> Information given:
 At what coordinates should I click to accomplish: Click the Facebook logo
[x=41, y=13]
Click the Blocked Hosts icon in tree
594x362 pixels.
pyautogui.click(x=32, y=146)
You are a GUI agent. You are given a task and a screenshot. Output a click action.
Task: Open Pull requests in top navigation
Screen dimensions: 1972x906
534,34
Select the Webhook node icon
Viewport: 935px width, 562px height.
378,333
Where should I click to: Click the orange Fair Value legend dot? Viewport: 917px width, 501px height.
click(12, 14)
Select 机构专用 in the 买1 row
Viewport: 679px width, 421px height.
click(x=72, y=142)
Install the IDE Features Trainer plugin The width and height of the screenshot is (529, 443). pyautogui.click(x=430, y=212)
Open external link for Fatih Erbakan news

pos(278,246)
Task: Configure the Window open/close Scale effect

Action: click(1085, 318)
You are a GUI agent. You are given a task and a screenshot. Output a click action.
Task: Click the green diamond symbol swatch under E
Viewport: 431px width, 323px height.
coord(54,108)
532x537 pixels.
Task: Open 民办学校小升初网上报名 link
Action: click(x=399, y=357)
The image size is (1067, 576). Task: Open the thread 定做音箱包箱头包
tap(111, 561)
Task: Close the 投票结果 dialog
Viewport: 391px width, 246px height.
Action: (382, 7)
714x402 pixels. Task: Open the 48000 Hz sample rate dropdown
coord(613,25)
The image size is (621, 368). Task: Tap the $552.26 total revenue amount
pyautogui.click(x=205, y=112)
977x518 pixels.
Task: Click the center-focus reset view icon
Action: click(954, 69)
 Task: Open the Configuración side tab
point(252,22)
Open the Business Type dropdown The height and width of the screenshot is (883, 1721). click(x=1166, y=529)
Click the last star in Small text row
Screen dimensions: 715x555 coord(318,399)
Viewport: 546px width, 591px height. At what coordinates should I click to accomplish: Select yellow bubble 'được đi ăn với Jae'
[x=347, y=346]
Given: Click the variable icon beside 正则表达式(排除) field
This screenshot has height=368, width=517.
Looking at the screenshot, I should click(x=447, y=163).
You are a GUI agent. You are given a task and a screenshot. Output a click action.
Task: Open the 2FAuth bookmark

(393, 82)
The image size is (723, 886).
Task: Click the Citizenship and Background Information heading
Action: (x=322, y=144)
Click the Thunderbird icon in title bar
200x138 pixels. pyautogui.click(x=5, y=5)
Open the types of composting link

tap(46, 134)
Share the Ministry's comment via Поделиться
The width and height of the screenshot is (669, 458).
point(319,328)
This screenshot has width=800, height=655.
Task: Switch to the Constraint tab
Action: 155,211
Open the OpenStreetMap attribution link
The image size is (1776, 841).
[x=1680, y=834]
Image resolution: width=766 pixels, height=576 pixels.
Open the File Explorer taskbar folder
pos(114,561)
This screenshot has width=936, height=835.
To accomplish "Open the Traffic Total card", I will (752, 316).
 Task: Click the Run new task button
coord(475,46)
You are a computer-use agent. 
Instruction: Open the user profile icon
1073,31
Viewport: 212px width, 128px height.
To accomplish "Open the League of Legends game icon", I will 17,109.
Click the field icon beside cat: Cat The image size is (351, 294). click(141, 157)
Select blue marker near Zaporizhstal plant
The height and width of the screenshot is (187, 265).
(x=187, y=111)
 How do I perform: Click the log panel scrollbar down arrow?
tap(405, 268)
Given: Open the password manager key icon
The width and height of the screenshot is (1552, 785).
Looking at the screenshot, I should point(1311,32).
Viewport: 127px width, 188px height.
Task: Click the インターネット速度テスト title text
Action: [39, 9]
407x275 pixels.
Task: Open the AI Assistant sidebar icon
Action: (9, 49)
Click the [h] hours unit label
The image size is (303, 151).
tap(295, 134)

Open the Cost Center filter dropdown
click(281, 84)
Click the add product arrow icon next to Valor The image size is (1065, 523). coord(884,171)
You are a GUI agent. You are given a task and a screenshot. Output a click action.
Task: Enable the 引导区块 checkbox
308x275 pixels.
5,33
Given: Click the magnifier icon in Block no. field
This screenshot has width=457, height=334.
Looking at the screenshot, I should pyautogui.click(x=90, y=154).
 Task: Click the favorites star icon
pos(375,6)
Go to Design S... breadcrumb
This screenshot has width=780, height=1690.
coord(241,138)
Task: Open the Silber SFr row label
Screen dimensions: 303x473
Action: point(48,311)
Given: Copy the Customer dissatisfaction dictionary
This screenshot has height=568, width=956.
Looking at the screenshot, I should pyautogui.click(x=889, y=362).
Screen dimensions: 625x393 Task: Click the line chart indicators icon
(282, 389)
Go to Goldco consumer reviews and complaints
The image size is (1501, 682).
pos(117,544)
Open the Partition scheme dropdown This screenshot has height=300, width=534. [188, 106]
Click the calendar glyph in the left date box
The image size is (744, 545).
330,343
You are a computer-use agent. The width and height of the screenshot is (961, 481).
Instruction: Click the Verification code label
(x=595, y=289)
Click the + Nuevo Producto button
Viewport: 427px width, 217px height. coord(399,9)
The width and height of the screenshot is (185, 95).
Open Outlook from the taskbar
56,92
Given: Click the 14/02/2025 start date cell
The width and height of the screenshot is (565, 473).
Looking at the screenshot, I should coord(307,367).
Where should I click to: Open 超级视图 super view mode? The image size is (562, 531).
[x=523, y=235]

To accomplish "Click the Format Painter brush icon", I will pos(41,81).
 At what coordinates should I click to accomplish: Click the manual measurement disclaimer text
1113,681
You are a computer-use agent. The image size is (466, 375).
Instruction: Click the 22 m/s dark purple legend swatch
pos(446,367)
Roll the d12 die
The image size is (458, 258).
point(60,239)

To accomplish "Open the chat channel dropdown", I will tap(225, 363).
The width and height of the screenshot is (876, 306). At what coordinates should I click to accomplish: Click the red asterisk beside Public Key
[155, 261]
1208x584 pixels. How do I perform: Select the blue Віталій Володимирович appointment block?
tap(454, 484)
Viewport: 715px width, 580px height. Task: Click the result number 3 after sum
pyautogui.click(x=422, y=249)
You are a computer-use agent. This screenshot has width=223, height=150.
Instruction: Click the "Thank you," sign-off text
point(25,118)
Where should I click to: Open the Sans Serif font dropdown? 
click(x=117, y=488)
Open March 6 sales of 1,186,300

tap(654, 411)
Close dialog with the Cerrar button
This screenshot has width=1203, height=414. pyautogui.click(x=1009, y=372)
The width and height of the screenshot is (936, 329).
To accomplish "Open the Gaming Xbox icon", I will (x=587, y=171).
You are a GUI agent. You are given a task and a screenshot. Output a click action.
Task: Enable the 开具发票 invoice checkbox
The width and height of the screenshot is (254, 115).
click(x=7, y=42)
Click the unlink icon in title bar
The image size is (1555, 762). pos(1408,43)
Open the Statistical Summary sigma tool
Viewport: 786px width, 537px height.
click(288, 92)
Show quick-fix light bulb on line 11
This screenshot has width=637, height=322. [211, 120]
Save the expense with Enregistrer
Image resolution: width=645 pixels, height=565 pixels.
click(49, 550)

> The problem:
Find the lines above that hold "field", then copy each of them.

> Response to the task:
Given: Click the variable icon beside 正则表达式(排除) field
Click the field icon beside cat: Cat The image size is (351, 294). click(141, 157)
Given: Click the magnifier icon in Block no. field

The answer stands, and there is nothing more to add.